News Archives

How will Hamlet find the Holodeck?

October 26, 2004

Date: Tuesday October 26, 2004
Time: 11am-12:15pm
Location: Woodward 149

Ken Perlin <perlin@mrl.nyu.edu>
Computer Science Department Media Research Laboratory Center for Anvanced Technology New York University  

Abstract: Character driven narrative, which drives such media as theatre, novels and cinema, is one of the primary ways that a society collectively explores that great human obsession: the human condition. Computer-mediated interactive media can bring powerful new voices to this tradition, but only when two specific kinds of tools are sufficiently developed: (i) generation of contingent narratives that can shift interactively based on character, personality, psychological state, and kinship groups, and (ii) effective virtual actors that can convey subtle, dynamic and conflicting emotional states. I will lay out a roadmap for achieving those goals, and I will show work that we've already done toward achieving powerful and believable virtual actors. I will conclude with some thoughts about what a psychologically mature interactive narrative medium might be like, and why it will utterly change our culture.
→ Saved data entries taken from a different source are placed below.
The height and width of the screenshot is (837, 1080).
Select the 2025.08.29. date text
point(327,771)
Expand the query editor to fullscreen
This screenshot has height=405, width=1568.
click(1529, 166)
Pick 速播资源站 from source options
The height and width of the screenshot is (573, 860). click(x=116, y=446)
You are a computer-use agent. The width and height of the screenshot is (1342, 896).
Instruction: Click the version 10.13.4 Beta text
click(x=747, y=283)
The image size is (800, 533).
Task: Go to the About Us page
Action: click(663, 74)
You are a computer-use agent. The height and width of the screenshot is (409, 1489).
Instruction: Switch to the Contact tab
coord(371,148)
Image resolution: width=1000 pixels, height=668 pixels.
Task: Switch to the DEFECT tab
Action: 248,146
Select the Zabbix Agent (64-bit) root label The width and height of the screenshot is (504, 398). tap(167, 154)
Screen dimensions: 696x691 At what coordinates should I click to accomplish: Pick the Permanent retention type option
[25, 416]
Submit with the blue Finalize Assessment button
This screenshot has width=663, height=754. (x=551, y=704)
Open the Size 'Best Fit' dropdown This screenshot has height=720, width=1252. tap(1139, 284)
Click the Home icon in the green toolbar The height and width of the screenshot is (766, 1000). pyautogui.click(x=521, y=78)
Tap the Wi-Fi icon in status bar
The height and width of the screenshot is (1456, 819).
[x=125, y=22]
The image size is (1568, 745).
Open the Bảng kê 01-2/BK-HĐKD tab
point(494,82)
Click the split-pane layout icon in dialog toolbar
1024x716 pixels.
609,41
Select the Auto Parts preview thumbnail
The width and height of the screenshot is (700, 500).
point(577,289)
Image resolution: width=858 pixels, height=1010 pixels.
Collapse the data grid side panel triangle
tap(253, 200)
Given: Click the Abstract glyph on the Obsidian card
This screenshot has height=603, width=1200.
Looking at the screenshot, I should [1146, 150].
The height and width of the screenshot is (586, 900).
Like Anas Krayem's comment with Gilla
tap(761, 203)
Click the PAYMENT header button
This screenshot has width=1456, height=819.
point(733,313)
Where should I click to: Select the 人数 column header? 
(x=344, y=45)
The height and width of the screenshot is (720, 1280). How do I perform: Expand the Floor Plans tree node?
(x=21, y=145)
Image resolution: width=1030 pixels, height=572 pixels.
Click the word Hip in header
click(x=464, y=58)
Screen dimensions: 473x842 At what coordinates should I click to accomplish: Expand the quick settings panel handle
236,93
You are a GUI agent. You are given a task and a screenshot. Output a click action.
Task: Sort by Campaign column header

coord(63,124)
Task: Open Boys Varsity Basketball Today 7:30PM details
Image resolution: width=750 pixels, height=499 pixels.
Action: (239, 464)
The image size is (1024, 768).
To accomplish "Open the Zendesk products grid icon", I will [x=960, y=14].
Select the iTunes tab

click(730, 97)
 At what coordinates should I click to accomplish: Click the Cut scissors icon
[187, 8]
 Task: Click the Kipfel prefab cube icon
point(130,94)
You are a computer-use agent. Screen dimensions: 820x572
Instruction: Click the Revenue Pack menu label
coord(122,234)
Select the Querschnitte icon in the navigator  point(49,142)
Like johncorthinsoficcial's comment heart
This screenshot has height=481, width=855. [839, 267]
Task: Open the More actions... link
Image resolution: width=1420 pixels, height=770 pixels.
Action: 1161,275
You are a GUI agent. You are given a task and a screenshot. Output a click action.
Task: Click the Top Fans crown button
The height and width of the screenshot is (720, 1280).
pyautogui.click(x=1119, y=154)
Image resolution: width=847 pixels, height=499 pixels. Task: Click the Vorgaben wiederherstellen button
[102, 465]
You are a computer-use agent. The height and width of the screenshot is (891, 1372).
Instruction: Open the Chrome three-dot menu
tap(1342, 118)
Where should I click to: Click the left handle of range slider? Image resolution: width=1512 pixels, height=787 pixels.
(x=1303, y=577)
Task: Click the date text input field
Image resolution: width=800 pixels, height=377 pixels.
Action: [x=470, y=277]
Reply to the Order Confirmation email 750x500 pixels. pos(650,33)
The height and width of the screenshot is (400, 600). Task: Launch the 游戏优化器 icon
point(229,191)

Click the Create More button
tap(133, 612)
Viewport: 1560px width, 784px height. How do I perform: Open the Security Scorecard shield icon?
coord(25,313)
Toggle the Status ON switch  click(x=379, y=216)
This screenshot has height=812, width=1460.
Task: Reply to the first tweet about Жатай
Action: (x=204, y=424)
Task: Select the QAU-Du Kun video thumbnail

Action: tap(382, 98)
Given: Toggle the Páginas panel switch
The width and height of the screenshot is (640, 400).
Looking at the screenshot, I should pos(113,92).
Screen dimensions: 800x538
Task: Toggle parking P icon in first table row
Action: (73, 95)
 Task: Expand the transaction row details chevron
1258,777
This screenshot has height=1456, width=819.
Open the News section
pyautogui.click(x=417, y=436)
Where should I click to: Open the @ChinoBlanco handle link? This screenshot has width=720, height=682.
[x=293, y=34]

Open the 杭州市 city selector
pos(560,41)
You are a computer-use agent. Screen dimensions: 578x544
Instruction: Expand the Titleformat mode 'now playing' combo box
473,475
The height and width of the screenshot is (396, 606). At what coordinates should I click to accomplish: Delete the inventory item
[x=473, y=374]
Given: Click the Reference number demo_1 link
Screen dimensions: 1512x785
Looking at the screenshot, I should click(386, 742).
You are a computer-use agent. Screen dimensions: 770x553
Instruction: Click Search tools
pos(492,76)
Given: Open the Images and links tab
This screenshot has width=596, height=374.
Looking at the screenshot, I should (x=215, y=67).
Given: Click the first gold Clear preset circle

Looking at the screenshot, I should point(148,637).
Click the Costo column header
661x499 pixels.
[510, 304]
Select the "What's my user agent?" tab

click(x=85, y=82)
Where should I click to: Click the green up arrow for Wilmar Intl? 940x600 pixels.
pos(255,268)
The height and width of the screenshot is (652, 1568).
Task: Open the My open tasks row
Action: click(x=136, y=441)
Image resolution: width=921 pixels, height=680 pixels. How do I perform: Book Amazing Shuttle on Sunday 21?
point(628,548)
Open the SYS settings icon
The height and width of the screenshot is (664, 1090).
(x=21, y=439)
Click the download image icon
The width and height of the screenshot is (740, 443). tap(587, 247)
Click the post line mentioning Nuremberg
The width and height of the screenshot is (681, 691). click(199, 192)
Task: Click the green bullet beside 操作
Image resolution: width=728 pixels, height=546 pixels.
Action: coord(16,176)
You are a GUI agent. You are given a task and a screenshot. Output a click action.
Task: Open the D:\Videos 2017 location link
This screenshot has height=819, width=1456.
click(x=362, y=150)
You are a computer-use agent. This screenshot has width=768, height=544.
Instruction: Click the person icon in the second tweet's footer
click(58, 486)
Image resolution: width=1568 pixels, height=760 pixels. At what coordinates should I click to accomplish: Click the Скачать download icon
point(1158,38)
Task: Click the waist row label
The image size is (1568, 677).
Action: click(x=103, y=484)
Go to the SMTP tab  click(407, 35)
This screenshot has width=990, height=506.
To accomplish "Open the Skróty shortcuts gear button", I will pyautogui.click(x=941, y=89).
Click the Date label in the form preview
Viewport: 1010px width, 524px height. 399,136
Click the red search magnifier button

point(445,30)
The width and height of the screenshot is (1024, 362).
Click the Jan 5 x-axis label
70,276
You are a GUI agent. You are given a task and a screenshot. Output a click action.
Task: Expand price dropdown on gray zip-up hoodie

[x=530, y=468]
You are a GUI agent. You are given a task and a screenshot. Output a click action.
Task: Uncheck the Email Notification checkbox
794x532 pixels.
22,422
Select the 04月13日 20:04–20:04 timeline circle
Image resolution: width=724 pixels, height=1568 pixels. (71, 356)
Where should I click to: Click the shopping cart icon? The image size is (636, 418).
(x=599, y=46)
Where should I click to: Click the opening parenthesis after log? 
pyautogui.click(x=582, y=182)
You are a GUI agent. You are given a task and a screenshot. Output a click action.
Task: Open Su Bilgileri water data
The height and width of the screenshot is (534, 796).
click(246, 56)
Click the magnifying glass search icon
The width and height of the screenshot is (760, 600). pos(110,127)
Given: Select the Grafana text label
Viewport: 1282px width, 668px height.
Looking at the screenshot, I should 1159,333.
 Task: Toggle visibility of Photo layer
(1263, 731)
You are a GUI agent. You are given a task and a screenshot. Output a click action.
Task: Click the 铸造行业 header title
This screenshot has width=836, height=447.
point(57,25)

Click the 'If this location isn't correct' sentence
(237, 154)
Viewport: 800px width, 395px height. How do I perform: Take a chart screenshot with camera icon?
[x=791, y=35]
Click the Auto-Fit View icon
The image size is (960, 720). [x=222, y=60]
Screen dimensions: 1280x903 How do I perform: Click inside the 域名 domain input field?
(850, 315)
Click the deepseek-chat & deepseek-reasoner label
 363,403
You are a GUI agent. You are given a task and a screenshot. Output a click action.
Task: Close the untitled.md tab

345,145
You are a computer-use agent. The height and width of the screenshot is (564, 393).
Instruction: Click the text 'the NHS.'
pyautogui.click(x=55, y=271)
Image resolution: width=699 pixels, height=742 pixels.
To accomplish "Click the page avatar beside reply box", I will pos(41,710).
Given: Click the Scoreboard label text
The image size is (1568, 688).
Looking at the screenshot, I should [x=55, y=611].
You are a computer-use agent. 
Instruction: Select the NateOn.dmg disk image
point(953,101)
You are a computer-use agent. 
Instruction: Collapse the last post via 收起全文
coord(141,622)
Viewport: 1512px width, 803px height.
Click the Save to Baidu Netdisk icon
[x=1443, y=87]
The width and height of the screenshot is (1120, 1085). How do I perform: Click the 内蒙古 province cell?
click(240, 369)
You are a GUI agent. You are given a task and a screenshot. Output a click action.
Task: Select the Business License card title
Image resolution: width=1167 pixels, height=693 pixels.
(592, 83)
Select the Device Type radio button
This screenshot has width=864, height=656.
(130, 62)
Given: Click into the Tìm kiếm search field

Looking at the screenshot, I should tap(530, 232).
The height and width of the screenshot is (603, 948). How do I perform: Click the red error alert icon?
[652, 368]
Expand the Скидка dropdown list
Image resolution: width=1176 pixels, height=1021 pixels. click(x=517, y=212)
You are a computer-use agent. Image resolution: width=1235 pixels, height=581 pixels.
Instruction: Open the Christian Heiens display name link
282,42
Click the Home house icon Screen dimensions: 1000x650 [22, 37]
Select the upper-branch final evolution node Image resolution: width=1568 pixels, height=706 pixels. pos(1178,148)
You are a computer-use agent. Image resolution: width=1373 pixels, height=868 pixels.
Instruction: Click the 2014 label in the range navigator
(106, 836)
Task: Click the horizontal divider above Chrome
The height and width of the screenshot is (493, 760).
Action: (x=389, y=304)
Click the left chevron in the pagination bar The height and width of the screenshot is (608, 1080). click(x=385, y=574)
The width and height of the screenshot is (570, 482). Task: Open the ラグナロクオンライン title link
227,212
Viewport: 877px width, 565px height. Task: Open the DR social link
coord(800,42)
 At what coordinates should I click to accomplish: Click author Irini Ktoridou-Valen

Bio: Ken Perlin is a Professor in the Department of Computer Science at New York University. He is the Director of the Media Research Laboratory and the co-Director of the NYU Center for Advanced Technology. His research interests include graphics, animation, and multimedia. In January 2004 he was the featured artist at the Whitney Museum of American Art. In 2002 he received the NYC Mayor's award for excellence in Science and Technology and the Sokol award for outstanding Science faculty at NYU. In 1997 he won an Academy Award for Technical Achievement from the Academy of Motion Picture Arts and Sciences for his noise and turbulence procedural texturing techniques, which are widely used in feature films and television. In 1991 he received a Presidential Young Investigator Award from the National Science Foundation. Dr. Perlin received his Ph.D. in Computer Science from New York University in 1986, and a B.A. in theoretical mathematics from Harvard University in 1979. He was Head of Software Development at R/GREENBERG Associates in New York, NY from 1984 through 1987. Prior to that, from 1979 to 1984, he was the System Architect for computer generated animation at Mathematical Applications Group, Inc., Elmsford, NY, where the first feature film he worked on was TRON.